スライドの一部を引用すると、「DOOMを長くプレイしているとわかること:このゲームの敵と武器は、複数の軸で相互作用するように細かく調整されている。最初は、直感的で、かろうじてコントロール可能な(そして単純化された)生き残りを目的とした戦いのように見えるが、実際には、常に新しい戦術や戦略を可能にする、多くのゲームプレイ要素が複雑に絡み合っていることがわかる。」
このトピックについてはずっと考えていて、できる限りゲーム業界に伝えようとしてきました。もしかしたら、最近の『DOOM』のMOD製作者たちにも役立つかもしれません!
SC:『Quake』コミュニティでお気に入りのMOD製作者はいますか? 紹介したいおすすめのマップやMODはありますか?
MW:何度か名前を挙げましたが、もう一度Denis MöllerとThomas Möllerのユニット、「The Innocent Crew」を紹介しておきたいですね。当時大きなインスピレーションを与えてくれました。その後、2人とはIRCやリアルで交流するようになりました。Denisは、インターンとしてダラスのRitual Entertainmentの私のところに2週間ほど来てくれたこともあったんですよ。
「Eternal Doom」(『DOOM Eternal』と混同しないように注意!)は、MM2やRequiemの多くのマップと同様、昔プレイしたときにとても感銘を受けました。

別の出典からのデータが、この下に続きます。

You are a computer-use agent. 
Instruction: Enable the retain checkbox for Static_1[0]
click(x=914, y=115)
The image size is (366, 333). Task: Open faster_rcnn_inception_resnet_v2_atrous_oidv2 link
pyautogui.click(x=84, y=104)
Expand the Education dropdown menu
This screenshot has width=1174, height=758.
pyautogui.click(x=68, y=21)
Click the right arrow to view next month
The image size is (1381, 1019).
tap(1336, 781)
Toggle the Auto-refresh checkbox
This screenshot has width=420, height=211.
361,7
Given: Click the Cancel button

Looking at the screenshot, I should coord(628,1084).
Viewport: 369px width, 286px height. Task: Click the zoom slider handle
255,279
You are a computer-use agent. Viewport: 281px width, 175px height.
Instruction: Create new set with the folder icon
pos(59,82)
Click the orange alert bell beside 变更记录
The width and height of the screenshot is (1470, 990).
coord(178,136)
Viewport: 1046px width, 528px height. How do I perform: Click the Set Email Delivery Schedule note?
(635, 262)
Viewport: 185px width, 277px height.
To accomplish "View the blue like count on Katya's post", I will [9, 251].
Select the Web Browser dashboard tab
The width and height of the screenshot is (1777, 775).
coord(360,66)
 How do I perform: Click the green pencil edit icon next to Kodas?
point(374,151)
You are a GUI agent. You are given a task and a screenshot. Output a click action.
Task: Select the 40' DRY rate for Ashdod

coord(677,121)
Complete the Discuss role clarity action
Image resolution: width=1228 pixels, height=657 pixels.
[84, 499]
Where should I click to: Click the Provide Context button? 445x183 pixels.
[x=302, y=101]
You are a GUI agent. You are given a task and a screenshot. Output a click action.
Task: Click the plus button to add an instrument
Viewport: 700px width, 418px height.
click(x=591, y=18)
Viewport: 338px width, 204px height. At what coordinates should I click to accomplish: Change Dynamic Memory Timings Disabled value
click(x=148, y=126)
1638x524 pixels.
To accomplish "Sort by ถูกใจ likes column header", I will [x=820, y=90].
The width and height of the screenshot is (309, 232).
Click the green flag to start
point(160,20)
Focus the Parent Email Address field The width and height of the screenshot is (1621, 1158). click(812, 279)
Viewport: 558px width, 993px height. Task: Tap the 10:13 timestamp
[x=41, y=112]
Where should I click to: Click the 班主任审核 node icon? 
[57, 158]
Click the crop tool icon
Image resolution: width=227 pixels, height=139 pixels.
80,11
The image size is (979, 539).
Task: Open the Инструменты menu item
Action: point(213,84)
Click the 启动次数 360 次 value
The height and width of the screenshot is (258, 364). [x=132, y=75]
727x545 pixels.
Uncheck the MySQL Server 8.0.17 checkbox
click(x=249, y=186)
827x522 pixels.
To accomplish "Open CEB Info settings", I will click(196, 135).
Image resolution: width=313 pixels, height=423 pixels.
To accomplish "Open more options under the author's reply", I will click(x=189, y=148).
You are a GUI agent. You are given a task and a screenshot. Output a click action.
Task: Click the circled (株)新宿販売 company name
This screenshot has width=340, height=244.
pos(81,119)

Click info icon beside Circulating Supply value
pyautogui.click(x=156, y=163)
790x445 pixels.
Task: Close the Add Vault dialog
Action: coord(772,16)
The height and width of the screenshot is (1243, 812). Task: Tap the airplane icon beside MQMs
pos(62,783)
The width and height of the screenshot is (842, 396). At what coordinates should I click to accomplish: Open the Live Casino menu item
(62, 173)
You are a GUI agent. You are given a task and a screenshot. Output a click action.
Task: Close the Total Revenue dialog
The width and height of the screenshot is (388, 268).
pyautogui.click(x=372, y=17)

SC:他に謝意を述べたい相手は? 今が絶好の機会ですよ…
MW:前回のインタビューでも言ったと思いますが、もう一度:何年経っても『DOOM』を存続させている人たち全員に、大きな拍手を送りたいです。私の初めてレベルエディターであるWadEdのMatthew Ayres(「Troopers' Playground」の大半はWadEdで作らました!) 、今回のリリースを手伝ってくれたidとBethesdaの皆さん、特にMike RubitsとKevin Cloud。それをさせてくれたEpic Gamesに!
それから、旧FIDONetのDOOM.GERのスタッフ、特にDOOMKINGリモートモデムリーグに参加してくれた全プレイヤーにも。時には直接会ってプレイすることもあったんですよ! あのLANパーティーは想像以上にクールで思い出深いものになりました。